Note:
This topic has been translated from a Chinese forum by GPT and might contain errors.
Original topic: 另开新帖,探究pd集群挂掉的原因
[TiDB Usage Environment] Production Environment
[TiDB Version] v5.4.2
[Encountered Problem: Phenomenon and Impact] The entire PD cluster went down, and restarting did not resolve the issue. The cluster was restored to normal by resetting the PD cluster through pd-recover. However, the cause of this problem needs further investigation.
[Resource Configuration] 40 cores, 128G
pd_61.log (1.2 MB)
pd_62.log (51.9 MB)
pd_63.log (1.3 MB)
Could it be that this issue has been reintroduced in version 5.4.2?
Why put CDC and PD together to compete for resources? It’s obviously unreasonable…
The logs here show that the connections are lost. Are you sure the network is okay?
If resources are insufficient, it’s better to scale down a bit. 3 TiKV, 1 TiDB, and 3 PD should be enough… (make the best use of resources)
We don’t have that much traffic, and resources are sufficient.
The network is definitely OK!
Even if, hypothetically, the network fails at some point, the cluster should be able to start after the network recovers, right? But when I connect to the server and restart the service, it still fails. This is the point that needs attention, rather than looking for reasons in external factors like insufficient resources or network issues.
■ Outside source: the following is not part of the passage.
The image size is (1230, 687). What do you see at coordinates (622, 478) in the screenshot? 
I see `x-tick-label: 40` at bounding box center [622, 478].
Are you sure there is enough disk space?
The PD restarted N times in a short period, and each time it panicked…
It’s more common for TiDB to panic, but not for PD. [The brain is down… ] It’s best to check the environment (what do you mean by external? If resources are insufficient, how can the software run?)
Moreover, the environment is visible to you. What I can see is only the information you provide, and all of it is just speculation.
With insufficient information, we can only judge based on experience… I hope you understand.
Brother, I’ve posted a screenshot. Please check where the resource is insufficient. Our hard drive is currently only using 21% of the space, so it should be enough.
The specific situation is:
First, this problem suddenly appeared, and then after a while, the PD went down.
I don’t think the PD dashboard would fail to get the cluster configuration for no reason, right?
The monitoring graph you posted shows a complete interruption in the middle, which is obviously abnormal… Did the entire cluster’s instances all go down?
Well, the interruption here is caused by the PD going down, which in turn leads to the entire cluster going down.
It is suspected that resource contention is causing this issue. Monitoring can only capture continuous records, and short-term peaks cannot be obtained.
I suggest you scale down CDC and continue to observe.
I don’t think it’s a resource issue. We really don’t have that much traffic, and the data isn’t much, only 1.6T. It’s impossible to remove CDC, not in this lifetime
Previously, PD did crash because of CDC: pd三个节点同时挂掉,大量报错:invalid timestamp - TiDB 的问答社区
But it wasn’t due to resources; it was because CDC requested PD too frequently.
Our servers should definitely be able to handle this amount of data.
Are you saying you can’t get which Prometheus? I can’t reproduce this phenomenon anymore.